Written task - Swap "How do I perform:" with "How can I do this:" everywhere in the records below, and write all the lines out again with nothing else altered.

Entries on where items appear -
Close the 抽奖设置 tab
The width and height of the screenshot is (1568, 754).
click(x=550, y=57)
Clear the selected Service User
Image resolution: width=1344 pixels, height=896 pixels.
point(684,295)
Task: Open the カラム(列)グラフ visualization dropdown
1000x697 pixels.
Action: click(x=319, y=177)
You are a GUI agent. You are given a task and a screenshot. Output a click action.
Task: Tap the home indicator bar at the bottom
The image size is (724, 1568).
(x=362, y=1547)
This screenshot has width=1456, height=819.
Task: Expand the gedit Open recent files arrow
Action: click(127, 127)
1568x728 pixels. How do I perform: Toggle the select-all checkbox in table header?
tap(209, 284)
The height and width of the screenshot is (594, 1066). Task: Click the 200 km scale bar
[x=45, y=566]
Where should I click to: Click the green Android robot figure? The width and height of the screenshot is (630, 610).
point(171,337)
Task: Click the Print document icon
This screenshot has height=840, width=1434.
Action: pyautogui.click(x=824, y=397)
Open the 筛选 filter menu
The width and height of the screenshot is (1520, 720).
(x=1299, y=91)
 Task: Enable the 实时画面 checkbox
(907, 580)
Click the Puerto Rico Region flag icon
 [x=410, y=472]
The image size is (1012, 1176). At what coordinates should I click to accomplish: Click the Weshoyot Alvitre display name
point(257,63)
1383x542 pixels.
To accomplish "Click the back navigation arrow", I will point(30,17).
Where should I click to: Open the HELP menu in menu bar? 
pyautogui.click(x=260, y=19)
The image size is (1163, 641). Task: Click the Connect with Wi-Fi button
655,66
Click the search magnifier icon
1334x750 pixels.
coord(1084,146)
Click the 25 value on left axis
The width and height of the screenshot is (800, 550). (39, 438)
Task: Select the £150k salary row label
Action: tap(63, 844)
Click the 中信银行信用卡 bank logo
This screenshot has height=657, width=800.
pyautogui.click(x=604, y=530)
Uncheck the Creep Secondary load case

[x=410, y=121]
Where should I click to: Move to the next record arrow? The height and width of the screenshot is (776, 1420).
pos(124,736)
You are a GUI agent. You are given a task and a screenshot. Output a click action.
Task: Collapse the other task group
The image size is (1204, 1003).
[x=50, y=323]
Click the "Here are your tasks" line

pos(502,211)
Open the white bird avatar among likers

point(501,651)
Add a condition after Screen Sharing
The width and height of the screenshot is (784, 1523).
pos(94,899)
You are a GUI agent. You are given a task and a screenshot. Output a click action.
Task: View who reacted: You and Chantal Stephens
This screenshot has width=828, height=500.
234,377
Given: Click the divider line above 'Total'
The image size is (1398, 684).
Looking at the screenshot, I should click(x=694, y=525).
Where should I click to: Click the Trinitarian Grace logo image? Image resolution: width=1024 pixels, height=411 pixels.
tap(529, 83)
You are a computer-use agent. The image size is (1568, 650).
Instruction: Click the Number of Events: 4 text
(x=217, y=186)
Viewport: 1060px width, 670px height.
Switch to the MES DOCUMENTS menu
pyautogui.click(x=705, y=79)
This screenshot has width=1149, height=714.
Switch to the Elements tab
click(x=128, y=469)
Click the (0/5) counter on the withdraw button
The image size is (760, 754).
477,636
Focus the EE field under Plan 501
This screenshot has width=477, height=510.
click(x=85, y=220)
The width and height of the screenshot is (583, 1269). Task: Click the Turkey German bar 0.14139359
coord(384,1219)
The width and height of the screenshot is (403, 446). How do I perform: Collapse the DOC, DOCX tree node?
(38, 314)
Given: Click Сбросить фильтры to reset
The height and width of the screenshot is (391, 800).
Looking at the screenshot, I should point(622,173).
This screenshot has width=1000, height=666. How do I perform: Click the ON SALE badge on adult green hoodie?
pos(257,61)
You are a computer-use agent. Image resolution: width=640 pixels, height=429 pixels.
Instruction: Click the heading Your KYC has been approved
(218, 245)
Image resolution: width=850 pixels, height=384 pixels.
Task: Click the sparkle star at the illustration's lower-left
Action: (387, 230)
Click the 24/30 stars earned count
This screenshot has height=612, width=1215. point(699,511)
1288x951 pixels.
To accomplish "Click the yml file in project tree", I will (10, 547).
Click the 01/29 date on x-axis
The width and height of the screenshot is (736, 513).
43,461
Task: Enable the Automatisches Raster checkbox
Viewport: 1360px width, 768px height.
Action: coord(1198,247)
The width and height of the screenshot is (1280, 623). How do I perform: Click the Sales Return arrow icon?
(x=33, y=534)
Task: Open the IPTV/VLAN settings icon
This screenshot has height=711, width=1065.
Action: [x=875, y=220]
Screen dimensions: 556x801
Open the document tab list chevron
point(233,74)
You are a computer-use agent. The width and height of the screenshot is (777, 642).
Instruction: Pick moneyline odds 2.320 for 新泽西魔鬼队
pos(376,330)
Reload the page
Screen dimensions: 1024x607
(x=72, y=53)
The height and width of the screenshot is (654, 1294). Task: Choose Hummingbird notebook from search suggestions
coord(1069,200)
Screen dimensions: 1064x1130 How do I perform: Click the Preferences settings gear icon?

Solution below -
Close the 抽奖设置 tab
The width and height of the screenshot is (1568, 754).
click(x=550, y=57)
Clear the selected Service User
Image resolution: width=1344 pixels, height=896 pixels.
point(684,295)
Task: Open the カラム(列)グラフ visualization dropdown
1000x697 pixels.
Action: click(x=319, y=177)
You are a GUI agent. You are given a task and a screenshot. Output a click action.
Task: Tap the home indicator bar at the bottom
The image size is (724, 1568).
(x=362, y=1547)
This screenshot has width=1456, height=819.
Task: Expand the gedit Open recent files arrow
Action: click(127, 127)
1568x728 pixels. How can I do this: Toggle the select-all checkbox in table header?
tap(209, 284)
The height and width of the screenshot is (594, 1066). Task: Click the 200 km scale bar
[x=45, y=566]
Where should I click to: Click the green Android robot figure? The width and height of the screenshot is (630, 610).
point(171,337)
Task: Click the Print document icon
This screenshot has height=840, width=1434.
Action: pyautogui.click(x=824, y=397)
Open the 筛选 filter menu
The width and height of the screenshot is (1520, 720).
(x=1299, y=91)
 Task: Enable the 实时画面 checkbox
(907, 580)
Click the Puerto Rico Region flag icon
 [x=410, y=472]
The image size is (1012, 1176). At what coordinates should I click to accomplish: Click the Weshoyot Alvitre display name
point(257,63)
1383x542 pixels.
To accomplish "Click the back navigation arrow", I will point(30,17).
Where should I click to: Open the HELP menu in menu bar? 
pyautogui.click(x=260, y=19)
The image size is (1163, 641). Task: Click the Connect with Wi-Fi button
655,66
Click the search magnifier icon
1334x750 pixels.
coord(1084,146)
Click the 25 value on left axis
The width and height of the screenshot is (800, 550). (39, 438)
Task: Select the £150k salary row label
Action: tap(63, 844)
Click the 中信银行信用卡 bank logo
This screenshot has height=657, width=800.
pyautogui.click(x=604, y=530)
Uncheck the Creep Secondary load case

[x=410, y=121]
Where should I click to: Move to the next record arrow? The height and width of the screenshot is (776, 1420).
pos(124,736)
You are a GUI agent. You are given a task and a screenshot. Output a click action.
Task: Collapse the other task group
The image size is (1204, 1003).
[x=50, y=323]
Click the "Here are your tasks" line

pos(502,211)
Open the white bird avatar among likers

point(501,651)
Add a condition after Screen Sharing
The width and height of the screenshot is (784, 1523).
pos(94,899)
You are a GUI agent. You are given a task and a screenshot. Output a click action.
Task: View who reacted: You and Chantal Stephens
This screenshot has width=828, height=500.
234,377
Given: Click the divider line above 'Total'
The image size is (1398, 684).
Looking at the screenshot, I should click(x=694, y=525).
Where should I click to: Click the Trinitarian Grace logo image? Image resolution: width=1024 pixels, height=411 pixels.
tap(529, 83)
You are a computer-use agent. The image size is (1568, 650).
Instruction: Click the Number of Events: 4 text
(x=217, y=186)
Viewport: 1060px width, 670px height.
Switch to the MES DOCUMENTS menu
pyautogui.click(x=705, y=79)
This screenshot has width=1149, height=714.
Switch to the Elements tab
click(x=128, y=469)
Click the (0/5) counter on the withdraw button
The image size is (760, 754).
477,636
Focus the EE field under Plan 501
This screenshot has width=477, height=510.
click(x=85, y=220)
The width and height of the screenshot is (583, 1269). Task: Click the Turkey German bar 0.14139359
coord(384,1219)
The width and height of the screenshot is (403, 446). How can I do this: Collapse the DOC, DOCX tree node?
(38, 314)
Given: Click Сбросить фильтры to reset
The height and width of the screenshot is (391, 800).
Looking at the screenshot, I should point(622,173).
This screenshot has width=1000, height=666. How can I do this: Click the ON SALE badge on adult green hoodie?
pos(257,61)
You are a computer-use agent. Image resolution: width=640 pixels, height=429 pixels.
Instruction: Click the heading Your KYC has been approved
(218, 245)
Image resolution: width=850 pixels, height=384 pixels.
Task: Click the sparkle star at the illustration's lower-left
Action: (387, 230)
Click the 24/30 stars earned count
This screenshot has height=612, width=1215. point(699,511)
1288x951 pixels.
To accomplish "Click the yml file in project tree", I will (10, 547).
Click the 01/29 date on x-axis
The width and height of the screenshot is (736, 513).
43,461
Task: Enable the Automatisches Raster checkbox
Viewport: 1360px width, 768px height.
Action: coord(1198,247)
The width and height of the screenshot is (1280, 623). How can I do this: Click the Sales Return arrow icon?
(x=33, y=534)
Task: Open the IPTV/VLAN settings icon
This screenshot has height=711, width=1065.
Action: [x=875, y=220]
Screen dimensions: 556x801
Open the document tab list chevron
point(233,74)
You are a computer-use agent. The width and height of the screenshot is (777, 642).
Instruction: Pick moneyline odds 2.320 for 新泽西魔鬼队
pos(376,330)
Reload the page
Screen dimensions: 1024x607
(x=72, y=53)
The height and width of the screenshot is (654, 1294). Task: Choose Hummingbird notebook from search suggestions
coord(1069,200)
Screen dimensions: 1064x1130 How can I do this: Click the Preferences settings gear icon?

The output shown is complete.